Why the proposed change? Many schools claim that the LSAT requirement takes away flexibility in the admissions process, because they have no choice but to report those scores to the magazines that that publish annual rankings (ahh, the rankings again). Since each school needs to keep up with the Joneses and keep their mean LSAT scores high (lest they risk dropping in those hated rankings), they end up turning away some students they really do want.
According to Inside Higher Ed:
Donald J. Polden, dean of the law school at Santa Clara University and chair of the ABA committee studying the standards, said that in two preliminary discussions of the issue, a “substantial majority” of committee members indicated that they would like to drop the LSAT requirement. (He confirmed a report on the likely shift in requirements, first published by The National Law Journal.)
Polden said via e-mail that there are “good arguments” for dropping the LSAT as an accreditation requirement. He said such a move would provide “greater flexibility for schools to achieve diversity goals in their admitted classes, permitting schools to experiment with admission programs that benefit the school without being penalized by U.S. News ranking changes attributable to those programs, following some of the thinking of undergraduate institutions on optional standardized entrance exams.” An ABA report last year was highly critical of the way many law schools are obsessed with high LSAT averages, which lead to higher rankings from U.S. News & World Report, and said that the link between test scores and rankings was discouraging efforts to promote diversity among law students.
We’re not sure how many law schools will drop the LSAT requirement if the requirement goes away, although one school, the Massachusetts School of Law, has famously fought the ABA’s LSAT requirement for years. It’s hard to imagine numerous top law schools following suit, but it’s not out of the question that they could end up looking at a combination of other quantified factors to get at the same thing.
If the change does happen, though, one can’t help but feel like it’s a case of the tail wagging the dog: “The rankings are driving some less-than-ideal behavior because they report on LSAT scores. I know… Let’s not require the LSAT anymore! That will fix it.” If that were to happen, then surely U.S. News and other publications will simply put more emphasis on other quantifiable measures, such as undergraduate GPA. We can see it now: In five years there will be an article about the ABA dropping the rule that law schools require applicants to provide undergraduate transcripts. Then they won’t want schools to report how many of their grads pass the bar. That will teach those rankings publishers.

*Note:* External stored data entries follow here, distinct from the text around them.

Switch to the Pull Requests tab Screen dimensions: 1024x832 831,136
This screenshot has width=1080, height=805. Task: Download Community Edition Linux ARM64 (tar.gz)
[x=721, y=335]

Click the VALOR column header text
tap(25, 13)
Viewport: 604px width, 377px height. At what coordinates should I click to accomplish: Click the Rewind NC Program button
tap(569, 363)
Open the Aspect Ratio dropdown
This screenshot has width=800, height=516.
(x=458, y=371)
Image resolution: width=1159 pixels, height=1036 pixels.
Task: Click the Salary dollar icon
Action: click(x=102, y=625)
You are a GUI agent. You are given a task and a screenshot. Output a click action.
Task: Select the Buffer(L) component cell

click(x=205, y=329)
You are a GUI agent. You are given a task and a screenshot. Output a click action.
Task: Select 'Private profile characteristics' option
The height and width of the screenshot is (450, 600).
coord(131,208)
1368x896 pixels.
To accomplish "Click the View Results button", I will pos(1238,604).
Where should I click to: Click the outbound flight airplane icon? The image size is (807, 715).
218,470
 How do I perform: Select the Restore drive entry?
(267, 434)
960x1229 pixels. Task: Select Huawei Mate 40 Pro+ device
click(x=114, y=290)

While we agree that too much emphasis is put on rankings, and the rankings themselves may put too much emphasis on standardized test scores, it really seems like the ABA is missing the point. If the LSAT works for admissions officers (and most still say that they do), then figure out another way to solve the rankings problem, rather than stopping what works simply because it creates an indirect downstream problem somewhere else. Dropping the LSAT requirement is an easy change to make, and it may seem like it mitigates the problem, but we guarantee that problem will simply reappear in another form.